Dung beetles are fascinating creatures even without this: they feed entirely or partially on feces, having a special taste for cow dung. As gross as this may seem for some, it’s actually very important, as this example illustrates: in the 1960s, Australia had a big problem with cow dung – the thing was all over the place. They had brought cows from Europe, but for some reason, while in Europe the dung vanished quickly, in Australia, it just stayed and polluted countless fields. Dr. George Bornemissza, of the Commonwealth Scientific and Industrial Research Organisation understood that this happened because Australia didn’t have dung beetles, and introduced them in the country with the much needed results. Even today, the beetles has a statue to remind people of its utility.

But the thing is, life is tough in the dung business, and the ability to move in a straight line is absolutely crucial, especially as the competition for excrement is quite fierce. After they find the “food”, males craft the dung into balls and roll them as far away as possible, a tiresome and painful task; they also have to try to pick up a female along the way. The pair then buries the dung, which becomes food for their future babies.

But as it turns out, dung beetles are also quite the thieving type – it’s often that some of them will just lurk around, waiting to snatch the prize for others’ hard work. This is why it’s important for them to move away as fast as possible and don’t make any unnecessary moves.

“If they roll back into the dung pile, it’s curtains,” Warrant said.

Reaching for the stars

milky way

Photograph by Justin Ng, Your Shot.

Scientists already knew that dung beetles can move in straight lines away from dung piles by detecting a symmetrical pattern of polarized light that appears around the sun – something which we can’t see, but they can. However, quite little was known of their orientation skills at night. So Warrant and colleagues went to a game farm in South Africa to observe the nocturnal African dung beetle Scarabaeus satyrus.

Attracting the beetles was the easy part of the job, as you could probably guess. But their initial observations were puzzling. Researchers were expecting the beetle to be able to navigate by looking at the Moon, but the little bugger did fine even in moonless nights.

“[Then] it occurred to us that maybe they were using the stars—and it turned out they were.”

But things got even better.

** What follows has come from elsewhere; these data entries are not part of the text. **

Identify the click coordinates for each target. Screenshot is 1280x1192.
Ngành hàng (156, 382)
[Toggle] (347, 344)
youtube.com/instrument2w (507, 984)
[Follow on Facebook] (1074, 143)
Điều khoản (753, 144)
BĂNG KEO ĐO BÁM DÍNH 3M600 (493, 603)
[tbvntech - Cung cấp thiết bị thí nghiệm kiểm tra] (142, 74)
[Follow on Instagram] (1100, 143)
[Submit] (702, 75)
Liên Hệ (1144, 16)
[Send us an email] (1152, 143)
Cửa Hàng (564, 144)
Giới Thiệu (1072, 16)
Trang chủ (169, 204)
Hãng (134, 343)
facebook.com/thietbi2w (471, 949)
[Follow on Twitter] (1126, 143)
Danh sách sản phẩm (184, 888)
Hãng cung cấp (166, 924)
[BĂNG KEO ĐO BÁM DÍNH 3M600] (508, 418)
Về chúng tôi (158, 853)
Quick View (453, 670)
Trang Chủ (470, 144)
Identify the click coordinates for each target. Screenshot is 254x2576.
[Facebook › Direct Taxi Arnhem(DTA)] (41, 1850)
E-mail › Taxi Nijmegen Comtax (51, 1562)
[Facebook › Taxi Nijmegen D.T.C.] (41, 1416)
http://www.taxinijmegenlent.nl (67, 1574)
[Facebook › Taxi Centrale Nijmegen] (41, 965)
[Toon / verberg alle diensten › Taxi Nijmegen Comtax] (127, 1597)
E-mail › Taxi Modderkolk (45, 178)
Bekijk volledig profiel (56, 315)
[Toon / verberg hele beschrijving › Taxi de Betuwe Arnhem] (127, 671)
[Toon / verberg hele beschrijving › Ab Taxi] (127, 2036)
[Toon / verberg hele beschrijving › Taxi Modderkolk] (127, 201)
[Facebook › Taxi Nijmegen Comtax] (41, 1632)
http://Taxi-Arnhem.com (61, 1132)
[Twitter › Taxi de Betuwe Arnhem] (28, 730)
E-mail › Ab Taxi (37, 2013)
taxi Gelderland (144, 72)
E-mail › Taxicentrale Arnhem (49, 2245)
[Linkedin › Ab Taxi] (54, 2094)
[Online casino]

Not only could they navigate on moonless nights, but they also did just fine on a full starlit sky as when only the Milky Way was present, confirming that they only needed a glance of the Milky Way to get by. Then, in order to confirm their results, researchers played a pretty nasty trick on the beetles, putting little cardboard hats on the study beetles’ heads, blocking their view of the sky. These guys ended up wandering about aimlessly.

Good results, bad prospects

Dung beetle researcher Sean D. Whipple, of the Entomology Department at the University of Nebraska-Lincoln, a leading authority in the field was thrilled with the results, explaining that these are “awesome results …. provide strong evidence for orientation by starlight in dung beetles.”

However, he also explained that this highlights another negative impact of light pollution, a global phenomenon that blocks out stars – as all people living in big cities (and not only) can see for themselves.

“If artificial light—from cities, houses, roadways, etc.—drowns out the visibility of the night sky, it could have the potential to impact effective orientation and navigation of dung beetles in the same way as an overcast sky,” Whipple said.

It’s likely that other species have this ability to, as researchers will try to show in the future.